She was a sweet woman. A few years older than me at time, she still made me think of someone who could play a convincing grandmother, at least ten years older than her age. Nonetheless, she retired from her job a few weeks before she asked me if I needed any boxes since I was moving. She noticed, she told me. I lived across the hall from her in this building for seniors, but she never spoke before. I rarely saw her anyway.
A few days later, I saw her again getting out of her car, and again, she asked if I needed boxes. She had plenty to spare. She added that she didn't really retire as much as she was dismissed by her boss because of the way she kept her desk. I couldn't understand what she meant, but the way she conveyed this information made me almost tear up. I looked at her, and almost teared up. If I could speak with her boss I would have asked, was that necessary?
We walked together to the elevator. She was a larger woman, so I compensated for her slower walking pace by walking just slightly behind her. We stopped at her apartment. She opened the door, and first noted that it was dark. Darker than it should be in the middle of the day. Then I saw it and couldn't follow her, as she made her way on the various scraps of paper and lint, to the kitchen, where I could no longer see her for all the boxes. Piles and piles of boxes inches from me all the way to the living room window. In the bedroom, boxes. In the kitchen. Boxes. Piled high to the ceiling. Everywhere. Nothing, I surmised had ever been thrown out. No garbage. No boxes.
And the gnats. The gnats greeted me, and as I raised my hands to wave them off, as I heard her ask, what size do you want? I really really wanted to cry. Where is her family, where is an agency, anyone who could care?
I continued to call occasionally to check on her, even though I moved from Madison to Kenosha. Then I no longer heard from her. Or maybe because I'm always trying to live one step ahead, at least, of white supremacy, I forgot to check on her.
It wasn't what I would call "quality of life." I could understand someone like this woman wanting to remain as independent as possible. In the long run, the gnats would continue to multiply. But I would think she might have been experiencing the onset of Alzheimer. A problem, some seniors, if we live long enough, will experience in our lives. She might have received the help she needed then, these seven years later. But for others who might not be so "independent"? I'm actually thinking of a worse case scenario"
The sweetness barometer dropped considerably in 2016. That year, I was diagnosed with cancer. I noticed the atmosphere becoming more caustic, all civility gradually being eaten away. There was an assumption that I was a "good" Black person in which to have a discussion about "crime" and Black people. Others assumed I wanted to hear about "immigrants" and people speaking that "Mexican" language. In my mind, I saw the video of Trump coming down the escalator, and an increasing number of white men in pick ups, openly flying the Confederate flags, and young white women at stores or even working as nurses dismissed me as if turning away from a quarreling peer"

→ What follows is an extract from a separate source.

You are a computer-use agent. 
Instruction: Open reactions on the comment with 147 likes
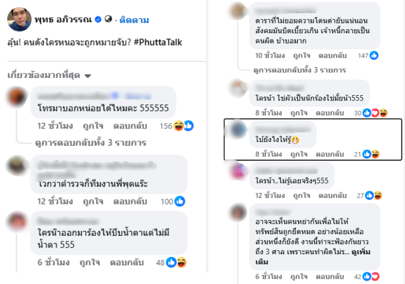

Last year, a "paranoid schizophrenic," by his own admission, roamed the halls at night in the senior building where I lived. He didn't communicate with his fellow neighbor. Verbally, that is. But we understood and became concerned for our safety. The year before, it was a forty-something woman, who seemed to spend her time developing conflicts with senior residents. She took an older woman to court because the woman's dog barked. On day, she wanted to know why I talked about Black people so much? Was I a racist? Meaning, did I hate white people?